И Пожарский бросился бежать. Через заваленный проход, по безлюдной утренней улице, дальше через трамвайные рельсы до шумной площади трех вокзалов, где можно выловить Давилку. Вместе со звенящими юркими трамваями торопились и Колькины мысли: «Попрошу в долг, купим продуктов и лекарства, а потом отдам ему. Ради Светки, Саньки. Ради Анчутки. Для друзей можно идти на преступление. В конце концов, даже д’Артаньян с тремя мушкетерами ради благородных целей дрались, обманывали, добывая подвески». Не хотелось ему признаваться самому себе, что не получилось сказать «нет», отказаться от легкой воровской добычи, пришлось идти на сделку с Черепом. И никак не отпускает его старая жизнь, тянется длинным смрадным следом за спиной.
Среди пестрых рядов менял, фарцы и колхозников из ближайших деревень бродил Давилка в своем неизменном пиджаке. Прилавки вокруг него были завалены соленьями, мясом, сушеными грибами и ягодами вперемешку с яйцами, крынками молока и сметаны.
Площадь у трех вокзалов, где собирались торгаши, спекулянты, попрошайки и жулье всех мастей, стало с недавнего времени его любимым местом «охоты». Здесь Михан чувствовал себя как рыба в воде. Весь день до последнего торговца он слонялся между прилавков, глазел на побирушек, которые изо всех сил старались привлечь внимание шумного рыночного люда. Одни только «самовары» чего стоили. Фронтовики, что потеряли на войне руки и ноги, теперь сидели целыми днями, опершись о заборчик у входа в рынок, и вызывали жалость как странные жуткие игрушки. Бабки при виде изуродованных тел крестились и жалостливо кидали им копейку, мужики хохотали от похабных частушек, которые калеки выкрикивали после поднесенного шкалика. За день улов из медяков и угощения собирался щедрый. Вечером хмурый цыган грузил осоловелых «самоваров» в большую тележку и увозил в съемную сырую комнатушку до следующего утра.

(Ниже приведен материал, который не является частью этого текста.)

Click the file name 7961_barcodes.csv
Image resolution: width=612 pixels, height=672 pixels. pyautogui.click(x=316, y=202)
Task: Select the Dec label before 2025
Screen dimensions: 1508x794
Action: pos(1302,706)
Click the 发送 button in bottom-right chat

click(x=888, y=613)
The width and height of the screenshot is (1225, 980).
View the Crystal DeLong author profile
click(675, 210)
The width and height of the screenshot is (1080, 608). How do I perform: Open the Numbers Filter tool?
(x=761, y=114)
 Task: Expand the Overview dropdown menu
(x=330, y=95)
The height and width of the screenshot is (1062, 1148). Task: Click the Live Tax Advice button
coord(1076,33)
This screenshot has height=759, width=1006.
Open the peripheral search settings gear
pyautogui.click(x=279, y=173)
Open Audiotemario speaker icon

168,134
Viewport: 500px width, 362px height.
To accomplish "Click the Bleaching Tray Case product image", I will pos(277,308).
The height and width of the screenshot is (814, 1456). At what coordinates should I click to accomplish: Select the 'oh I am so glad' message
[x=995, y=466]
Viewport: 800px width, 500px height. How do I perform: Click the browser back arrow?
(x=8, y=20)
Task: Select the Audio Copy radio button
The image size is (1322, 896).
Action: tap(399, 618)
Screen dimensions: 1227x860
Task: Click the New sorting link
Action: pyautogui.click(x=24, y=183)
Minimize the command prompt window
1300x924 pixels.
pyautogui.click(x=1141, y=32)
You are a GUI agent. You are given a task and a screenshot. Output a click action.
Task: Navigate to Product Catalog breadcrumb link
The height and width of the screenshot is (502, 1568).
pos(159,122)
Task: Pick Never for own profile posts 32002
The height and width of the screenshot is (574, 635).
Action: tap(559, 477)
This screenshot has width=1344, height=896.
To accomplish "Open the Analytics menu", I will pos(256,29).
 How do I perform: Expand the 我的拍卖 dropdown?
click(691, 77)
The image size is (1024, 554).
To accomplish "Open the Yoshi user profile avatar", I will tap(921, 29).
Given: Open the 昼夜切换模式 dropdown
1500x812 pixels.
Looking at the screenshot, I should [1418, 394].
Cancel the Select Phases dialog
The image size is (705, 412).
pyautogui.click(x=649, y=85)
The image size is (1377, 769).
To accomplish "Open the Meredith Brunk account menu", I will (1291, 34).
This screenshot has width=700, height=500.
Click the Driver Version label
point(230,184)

Сюда же, на привокзальный рынок, колхозники везли свои немудреные запасы, которые можно было обменять на деньги, а еще лучше – на добротную обувь и одежду. Среди толпы бродили скупщики краденого, воровские менялы. Приметив хорошо одетого человека, распахивали полы пальто, сверкая металлом трофейных часов, портсигаров, фляжек, зажигалок. Купить и продать в этом людском скопище можно было все что угодно: и фронтовые ордена, и заговоренные церковные свечки.
Череп шутил, что Давилка ходит туда скупать человеческие души для усиления воровской удачи. Тот же и правда не пропускал дня, чтобы не нанести визит в этот смрадный, кипящий страстями адский людской котел. Между прилавков, куч мусора и сваленных мешков заводил он новые знакомства, азартно торговался и болтал о жизни с завсегдатаями, вычисляя крупных барыг. Чтобы потом пустить им вслед соглядатаев и вычислить квартиру, где хранится наспекулированное добро.
Но сегодня Давилку не будоражила привычная торговая суета черного рынка. Он нервно щупал в кармане холодную бляшку трофейных немецких часов и терзался тяжелыми сомнениями: «Если наведет Малыга милицию? Вот ведь Череп сидит как паук в норе, а я отдувайся. Навыдумает планов, а Михан делай, нашел себе слугу. А без мальчишки в хату нет дороги: замки слишком мудреные, ножичком не подцепить. Если такие фильдеперсовые запоры, то и в хате пощипать найдется чего. Нужен форточник, нужен до зарезу».